- _Exercise input_:
■ ■ ■

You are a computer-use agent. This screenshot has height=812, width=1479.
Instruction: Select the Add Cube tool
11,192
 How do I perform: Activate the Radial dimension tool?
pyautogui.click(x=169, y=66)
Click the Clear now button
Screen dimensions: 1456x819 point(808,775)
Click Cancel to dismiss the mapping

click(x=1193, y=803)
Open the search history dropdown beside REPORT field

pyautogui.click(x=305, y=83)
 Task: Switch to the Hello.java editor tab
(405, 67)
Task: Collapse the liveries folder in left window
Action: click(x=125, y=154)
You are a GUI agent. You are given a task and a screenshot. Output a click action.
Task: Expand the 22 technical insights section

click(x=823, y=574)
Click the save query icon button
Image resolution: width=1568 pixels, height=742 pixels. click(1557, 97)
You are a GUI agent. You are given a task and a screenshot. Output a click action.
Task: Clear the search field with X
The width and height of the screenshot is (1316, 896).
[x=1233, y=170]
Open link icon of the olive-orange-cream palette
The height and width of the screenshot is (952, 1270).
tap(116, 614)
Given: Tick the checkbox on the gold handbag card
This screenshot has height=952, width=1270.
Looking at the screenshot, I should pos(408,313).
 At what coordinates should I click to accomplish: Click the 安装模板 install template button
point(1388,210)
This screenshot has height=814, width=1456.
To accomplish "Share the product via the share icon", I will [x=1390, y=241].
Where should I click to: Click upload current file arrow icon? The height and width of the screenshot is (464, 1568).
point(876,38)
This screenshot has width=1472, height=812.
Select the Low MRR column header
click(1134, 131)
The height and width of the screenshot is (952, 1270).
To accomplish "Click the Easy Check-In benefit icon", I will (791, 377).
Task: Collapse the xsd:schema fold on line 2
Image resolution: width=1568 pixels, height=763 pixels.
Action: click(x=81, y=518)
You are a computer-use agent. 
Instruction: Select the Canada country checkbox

■ ■ ■

- _Problem_: Using the listing above, return all lines where the word "computer" occurs.

- _Reply to the task_:
You are a computer-use agent. This screenshot has height=812, width=1479.
You are a computer-use agent. 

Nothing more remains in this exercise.